Unwarranted assumptions are also made about students with disabilities. Brad Witzel, an education professor and special education program coordinator at Winthrop University in South Carolina, said educators who teach math should define expectations for students based on their skills, not their labels.
“We don’t fully understand the cognitive power of children with disabilities,” Witzel said. “We’re so stuck on deficit skills we end up focusing on what they can’t remember rather than what the concept to be learned is.”
A problem that can compound such deficit thinking is that assessments and individualized education programs for students with disabilities often fail to provide a clear picture of whether students have difficulty with reading comprehension or number sense—or both, Witzel said.
A student identified with a learning disability in math could be a struggling reader or a fluent one. If the difficulty is with both math and reading, text-heavy math books make the problem worse, and explicit vocabulary in math class becomes even more critical, Witzel said.
“I worry about how we can tease [math and reading disabilities] apart,” he said. “We need to be much more precise.”
Focusing on Strengths
Melissa Brennan, the 2020 teacher of the year in Orange County, Calif., strives not to oversimplify lessons, she said, because her students—many of whom have autism spectrum disorder—deserve and can handle more.
Now that schools are shut, she’s delivering distance-learning lessons on counting, place value, and estimation that parents can replicate with items they can find lying around the house.
With the help of Yeh, Brennan, who teaches in the Magnolia schools, began to shift her thinking about a decade ago from what her students could not do to how math could help sharpen the focus on what strengths they have.
“Society has to change our notions around who can and cannot do math,” Yeh explained. “The goal isn’t for our children to memorize procedures, but to develop ways of knowing and thinking mathematically that can help support them in problem solving and reasoning for life.”
While visiting Brennan’s class when school was still in session, Yeh watched her teach a lesson to her students, who have mild to moderate learning disabilities, on evenly dividing a group of items like pretzels or toys. Educators call this a “fair share” lesson, and it introduced her nonverbal students to the mathematical concepts of division and fractions.
The everyday activity of sharing familiar objects put those concepts within reach for students with IEPs that mandate their math instruction focus on counting, Yeh said. Students can often do more, but to make that happen, educators must be sure the learning connects to their daily lives.

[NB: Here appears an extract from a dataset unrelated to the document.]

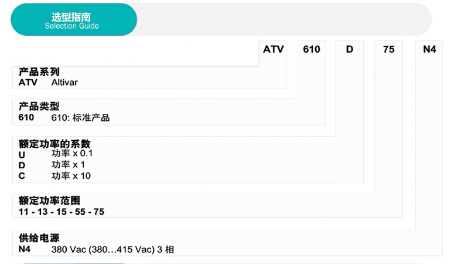
Task: Click the gray bar beside Selection Guide
Action: [284, 20]
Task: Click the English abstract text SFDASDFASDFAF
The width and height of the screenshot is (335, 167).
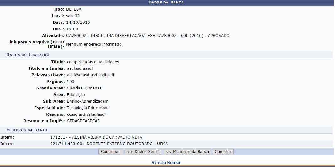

With her strengths perspective, Brennan has even discovered a bright side to the school closures that have forced her and her students into distance learning. As she works with parents at home, she finds many begin to really understand what their children are capable of.
“They could be good at pattern recognition or really understand the principles of the lesson even if they haven’t memorized math facts yet,” the teacher said.
Frias, Brennan’s colleague, learned long ago what she was capable of, and sometimes that understanding is her most valuable lesson to students. In her first special education teaching job, Frias taught in a juvenile-justice facility, where many of her students had learning disabilities. When she explained to them that she also has visual- and auditory- processing disorders, many of them dismissed her claims.
Frias had her mother dig through boxes with her school papers to find a copy of an old IEP. She brought it to class as proof and to deliver a message to her students with disabilities.
“Yes, it is harder for us,” Frias said, “but it doesn’t mean we can’t do it.”